[Stored data]
*-*-*

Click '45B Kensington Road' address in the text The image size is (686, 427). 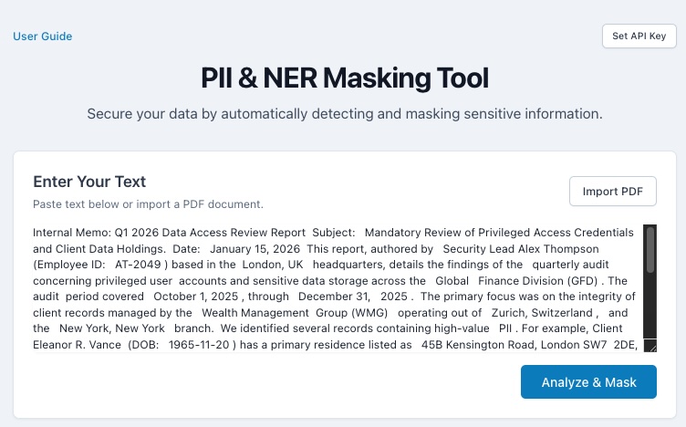(x=480, y=345)
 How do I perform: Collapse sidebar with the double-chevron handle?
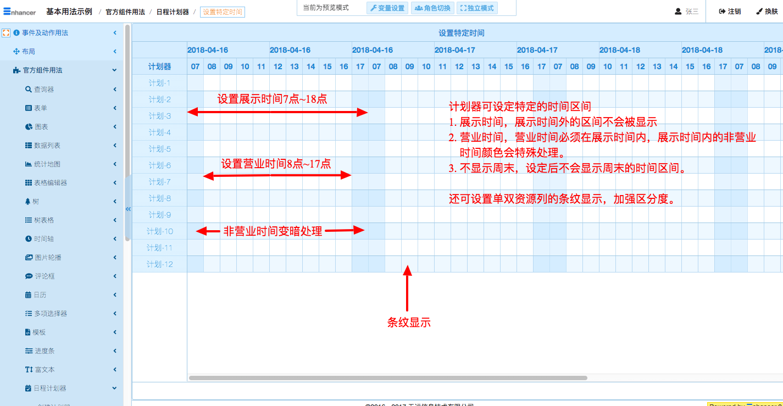pos(128,209)
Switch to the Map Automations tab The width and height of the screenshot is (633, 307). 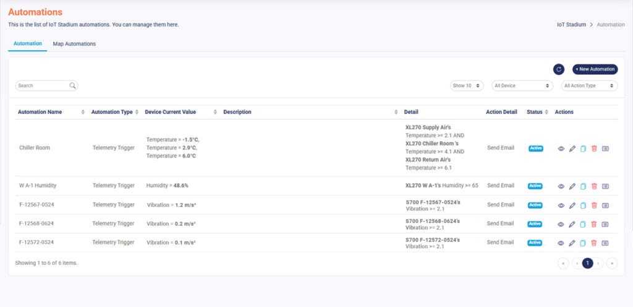click(x=74, y=44)
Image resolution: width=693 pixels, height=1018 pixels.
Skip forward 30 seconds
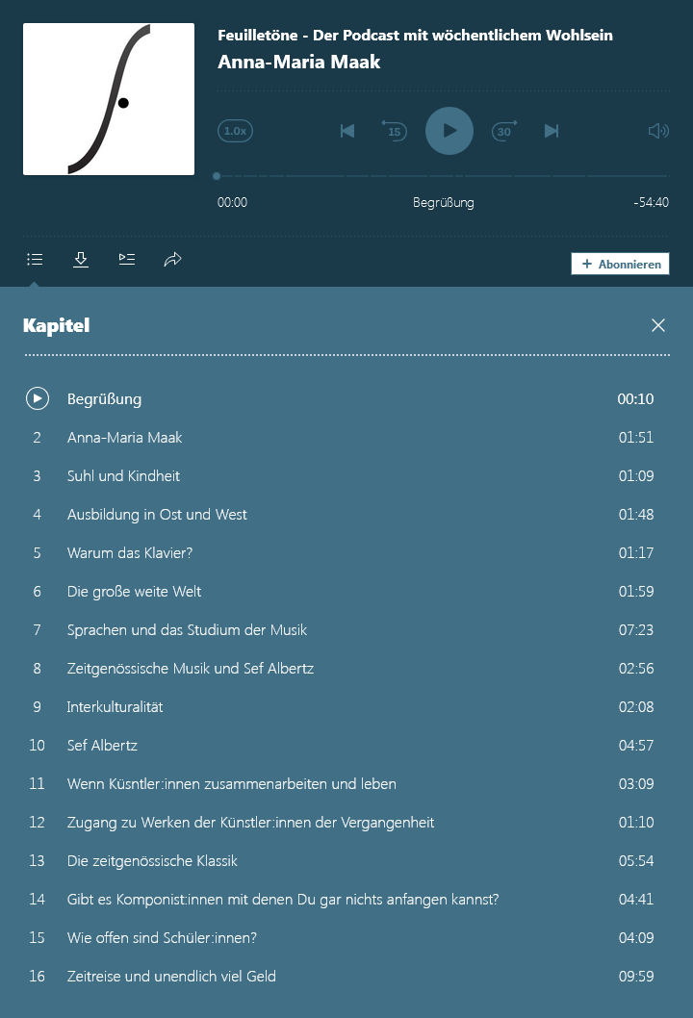(504, 131)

*-*-*

• _Set problem_: Arrange the entries above as a numbered list, from the line containing "Image resolution: width=693" through the end of the entries, skipping blank lines. Leave the pictures out.

• _Answer to this problem_:
1. Image resolution: width=693 pixels, height=1018 pixels.
2. Skip forward 30 seconds
3. (504, 131)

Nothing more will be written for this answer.